In May, he compiled and sent a 97-page fax as final proof that the documents were not included in the original FOIA, and finally, his work paid off. Sort of.

The CIA employee he was speaking to (again, unwilling to share his name, according to Greenewald) told him that he was right, the 4,358 pages were missing. “At that time, the story changed,” said Greenewald. The employee told Greenewald that those pages were actually never meant to be included in the first place, because they dealt with “behavioral modification,” and not MKUltra, Greenewald told me.

“Whether or not that ties into MKUltra and mind control, which I believe it does, the CIA claims it does not,” said Greenewald. His only option was to file a new FOIA for the missing pages. After being denied a waiver for the fees, he sought out crowdfunding help.

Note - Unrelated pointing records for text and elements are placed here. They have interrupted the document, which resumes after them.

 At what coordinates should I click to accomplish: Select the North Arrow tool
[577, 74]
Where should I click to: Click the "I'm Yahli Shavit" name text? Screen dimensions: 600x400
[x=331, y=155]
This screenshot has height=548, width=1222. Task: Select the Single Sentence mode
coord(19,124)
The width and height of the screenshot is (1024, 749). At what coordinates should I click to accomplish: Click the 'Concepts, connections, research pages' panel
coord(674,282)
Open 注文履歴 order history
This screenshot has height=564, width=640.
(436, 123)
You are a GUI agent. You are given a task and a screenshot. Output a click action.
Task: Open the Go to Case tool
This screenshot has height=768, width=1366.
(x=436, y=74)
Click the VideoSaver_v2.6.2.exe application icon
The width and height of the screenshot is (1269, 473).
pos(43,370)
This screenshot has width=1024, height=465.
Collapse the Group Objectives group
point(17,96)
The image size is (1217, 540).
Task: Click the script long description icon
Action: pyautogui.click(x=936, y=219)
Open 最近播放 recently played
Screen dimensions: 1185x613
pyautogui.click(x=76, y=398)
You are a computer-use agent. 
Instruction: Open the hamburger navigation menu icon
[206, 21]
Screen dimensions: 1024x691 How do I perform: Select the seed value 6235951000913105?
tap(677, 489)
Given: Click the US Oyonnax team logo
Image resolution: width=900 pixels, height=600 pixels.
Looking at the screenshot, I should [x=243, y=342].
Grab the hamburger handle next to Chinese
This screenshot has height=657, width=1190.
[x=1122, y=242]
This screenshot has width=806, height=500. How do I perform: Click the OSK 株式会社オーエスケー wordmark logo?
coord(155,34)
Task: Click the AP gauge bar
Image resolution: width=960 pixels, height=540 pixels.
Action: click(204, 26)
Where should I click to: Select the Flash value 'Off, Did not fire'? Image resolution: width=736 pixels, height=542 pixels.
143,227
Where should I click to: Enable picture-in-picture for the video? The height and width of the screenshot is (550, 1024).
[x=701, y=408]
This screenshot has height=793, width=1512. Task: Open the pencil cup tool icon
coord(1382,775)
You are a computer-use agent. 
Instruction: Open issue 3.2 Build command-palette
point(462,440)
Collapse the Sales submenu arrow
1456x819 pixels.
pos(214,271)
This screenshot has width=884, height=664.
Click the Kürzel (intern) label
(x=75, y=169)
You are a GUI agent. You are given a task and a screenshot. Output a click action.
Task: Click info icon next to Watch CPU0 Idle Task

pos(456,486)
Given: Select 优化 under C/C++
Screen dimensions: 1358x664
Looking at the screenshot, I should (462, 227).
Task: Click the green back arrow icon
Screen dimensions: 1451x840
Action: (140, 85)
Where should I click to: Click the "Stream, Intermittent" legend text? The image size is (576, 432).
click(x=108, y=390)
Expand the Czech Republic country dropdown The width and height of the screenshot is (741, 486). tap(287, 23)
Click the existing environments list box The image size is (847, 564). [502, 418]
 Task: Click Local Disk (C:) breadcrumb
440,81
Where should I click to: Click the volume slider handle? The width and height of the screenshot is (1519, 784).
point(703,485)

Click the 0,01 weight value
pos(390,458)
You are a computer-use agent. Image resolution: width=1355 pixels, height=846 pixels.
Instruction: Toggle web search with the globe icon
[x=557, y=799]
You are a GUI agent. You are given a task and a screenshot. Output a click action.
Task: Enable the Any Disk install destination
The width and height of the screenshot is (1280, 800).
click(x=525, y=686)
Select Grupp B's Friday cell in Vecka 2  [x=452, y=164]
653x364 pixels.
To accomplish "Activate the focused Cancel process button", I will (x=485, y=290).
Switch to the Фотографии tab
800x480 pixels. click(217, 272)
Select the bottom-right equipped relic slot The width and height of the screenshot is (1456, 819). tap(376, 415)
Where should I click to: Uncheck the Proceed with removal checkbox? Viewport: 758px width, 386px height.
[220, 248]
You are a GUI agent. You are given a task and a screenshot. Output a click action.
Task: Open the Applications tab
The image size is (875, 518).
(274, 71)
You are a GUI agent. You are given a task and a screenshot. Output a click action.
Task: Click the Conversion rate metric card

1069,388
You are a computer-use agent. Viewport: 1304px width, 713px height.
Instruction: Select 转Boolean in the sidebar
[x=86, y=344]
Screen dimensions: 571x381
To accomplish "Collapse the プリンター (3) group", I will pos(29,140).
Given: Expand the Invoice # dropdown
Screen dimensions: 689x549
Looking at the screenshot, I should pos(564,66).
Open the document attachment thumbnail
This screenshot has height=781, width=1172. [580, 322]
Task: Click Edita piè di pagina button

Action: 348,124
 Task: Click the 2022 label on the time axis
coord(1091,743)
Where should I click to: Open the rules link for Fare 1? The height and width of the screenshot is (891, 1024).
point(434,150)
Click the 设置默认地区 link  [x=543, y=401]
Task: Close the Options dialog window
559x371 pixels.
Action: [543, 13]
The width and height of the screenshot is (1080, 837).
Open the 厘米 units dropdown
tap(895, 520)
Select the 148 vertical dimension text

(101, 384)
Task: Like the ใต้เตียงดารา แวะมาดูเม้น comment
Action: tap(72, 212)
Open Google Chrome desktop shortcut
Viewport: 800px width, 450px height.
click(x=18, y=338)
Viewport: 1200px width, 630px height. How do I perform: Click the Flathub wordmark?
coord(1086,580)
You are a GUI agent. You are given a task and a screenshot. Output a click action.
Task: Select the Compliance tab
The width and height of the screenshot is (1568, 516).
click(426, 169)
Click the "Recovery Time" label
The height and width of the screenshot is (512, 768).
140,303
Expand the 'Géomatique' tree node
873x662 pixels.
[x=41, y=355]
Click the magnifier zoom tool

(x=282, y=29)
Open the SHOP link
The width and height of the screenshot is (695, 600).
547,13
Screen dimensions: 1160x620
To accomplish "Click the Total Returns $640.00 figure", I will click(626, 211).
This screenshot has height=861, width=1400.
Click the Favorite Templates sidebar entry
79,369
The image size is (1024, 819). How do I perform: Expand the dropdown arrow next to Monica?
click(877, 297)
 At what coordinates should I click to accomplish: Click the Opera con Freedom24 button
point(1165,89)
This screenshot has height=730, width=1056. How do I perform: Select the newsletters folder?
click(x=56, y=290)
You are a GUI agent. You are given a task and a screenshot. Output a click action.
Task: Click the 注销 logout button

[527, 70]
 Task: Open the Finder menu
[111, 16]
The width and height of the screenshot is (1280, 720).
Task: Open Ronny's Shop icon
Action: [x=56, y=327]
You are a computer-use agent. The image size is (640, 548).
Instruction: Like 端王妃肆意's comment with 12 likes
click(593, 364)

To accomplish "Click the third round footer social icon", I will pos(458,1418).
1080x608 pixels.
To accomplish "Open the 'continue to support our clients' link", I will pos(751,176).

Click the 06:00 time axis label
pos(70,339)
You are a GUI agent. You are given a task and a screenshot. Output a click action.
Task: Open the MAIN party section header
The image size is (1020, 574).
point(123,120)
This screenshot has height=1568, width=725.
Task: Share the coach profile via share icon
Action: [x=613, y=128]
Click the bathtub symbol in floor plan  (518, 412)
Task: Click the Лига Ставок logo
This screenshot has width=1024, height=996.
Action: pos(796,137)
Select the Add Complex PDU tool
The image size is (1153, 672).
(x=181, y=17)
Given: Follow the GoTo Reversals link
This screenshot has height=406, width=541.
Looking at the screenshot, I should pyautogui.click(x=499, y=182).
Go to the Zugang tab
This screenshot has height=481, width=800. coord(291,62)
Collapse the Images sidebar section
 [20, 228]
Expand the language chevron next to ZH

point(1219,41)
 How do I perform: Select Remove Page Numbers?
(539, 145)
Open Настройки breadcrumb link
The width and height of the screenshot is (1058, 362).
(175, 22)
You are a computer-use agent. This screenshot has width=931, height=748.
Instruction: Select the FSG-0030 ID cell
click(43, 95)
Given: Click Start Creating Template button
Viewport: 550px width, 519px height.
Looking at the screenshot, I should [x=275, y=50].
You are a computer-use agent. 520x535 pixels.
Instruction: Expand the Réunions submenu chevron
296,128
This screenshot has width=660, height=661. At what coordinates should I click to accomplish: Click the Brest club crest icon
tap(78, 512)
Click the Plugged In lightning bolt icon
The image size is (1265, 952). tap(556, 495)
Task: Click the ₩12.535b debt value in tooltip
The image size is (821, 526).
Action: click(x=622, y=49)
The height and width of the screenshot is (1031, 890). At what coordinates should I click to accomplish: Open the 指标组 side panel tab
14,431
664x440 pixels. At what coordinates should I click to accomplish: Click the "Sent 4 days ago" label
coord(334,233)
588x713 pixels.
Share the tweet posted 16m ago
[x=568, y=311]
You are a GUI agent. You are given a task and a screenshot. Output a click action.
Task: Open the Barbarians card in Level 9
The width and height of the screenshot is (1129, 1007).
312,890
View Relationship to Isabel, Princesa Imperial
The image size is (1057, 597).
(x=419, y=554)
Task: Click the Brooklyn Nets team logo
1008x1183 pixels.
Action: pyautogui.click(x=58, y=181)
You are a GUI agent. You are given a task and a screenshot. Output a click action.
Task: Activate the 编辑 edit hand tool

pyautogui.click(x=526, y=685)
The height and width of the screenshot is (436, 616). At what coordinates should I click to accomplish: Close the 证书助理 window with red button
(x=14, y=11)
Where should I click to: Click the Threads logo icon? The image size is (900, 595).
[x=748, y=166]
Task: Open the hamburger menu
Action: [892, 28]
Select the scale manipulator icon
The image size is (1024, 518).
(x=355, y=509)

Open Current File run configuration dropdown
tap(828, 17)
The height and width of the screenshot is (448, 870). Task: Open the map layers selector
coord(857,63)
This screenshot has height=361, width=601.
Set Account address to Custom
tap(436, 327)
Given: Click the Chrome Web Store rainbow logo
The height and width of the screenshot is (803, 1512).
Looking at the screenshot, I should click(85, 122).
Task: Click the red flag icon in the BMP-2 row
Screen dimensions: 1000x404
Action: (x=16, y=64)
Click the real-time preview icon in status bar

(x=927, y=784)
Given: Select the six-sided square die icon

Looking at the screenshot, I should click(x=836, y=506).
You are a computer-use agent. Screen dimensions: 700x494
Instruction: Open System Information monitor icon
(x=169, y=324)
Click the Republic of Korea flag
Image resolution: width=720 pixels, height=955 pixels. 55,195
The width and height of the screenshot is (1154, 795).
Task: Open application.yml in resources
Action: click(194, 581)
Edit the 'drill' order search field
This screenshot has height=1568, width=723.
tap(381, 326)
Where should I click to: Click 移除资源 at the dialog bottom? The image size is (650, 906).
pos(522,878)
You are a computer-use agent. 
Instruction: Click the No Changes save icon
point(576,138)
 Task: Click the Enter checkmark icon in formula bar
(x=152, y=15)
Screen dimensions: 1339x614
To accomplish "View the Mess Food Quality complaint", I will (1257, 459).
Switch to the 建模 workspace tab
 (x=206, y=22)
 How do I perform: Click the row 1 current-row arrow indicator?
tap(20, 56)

He’s not the only one. A quick search on GoFundMe brought up dozens of campaigns for FOIA crowdsourcing related to requests made to all levels of government. Greenewald said this is only his second time resorting to crowdfunding for the Black Vault, out of the 9,000 he estimated he’s sent over his lifetime. “And that doesn’t count the follow-ups,” he said.

“It’s the best feeling in the world to go to your mailbox and see in there a declassified document that no one in the general public has ever seen before,” said Greenewald, when I asked him what motivates him to keep FOIA-ing. In some cases, the battle can last over a decade—his record is 14-and-a-half years of arguing for a World War II-era document on weapons to be released. Even if the documents don’t reveal a massive cover-up or other government misdeeds, he said, what’s important is our ability to access them.

“We shouldn’t be afraid to ask questions,” he said.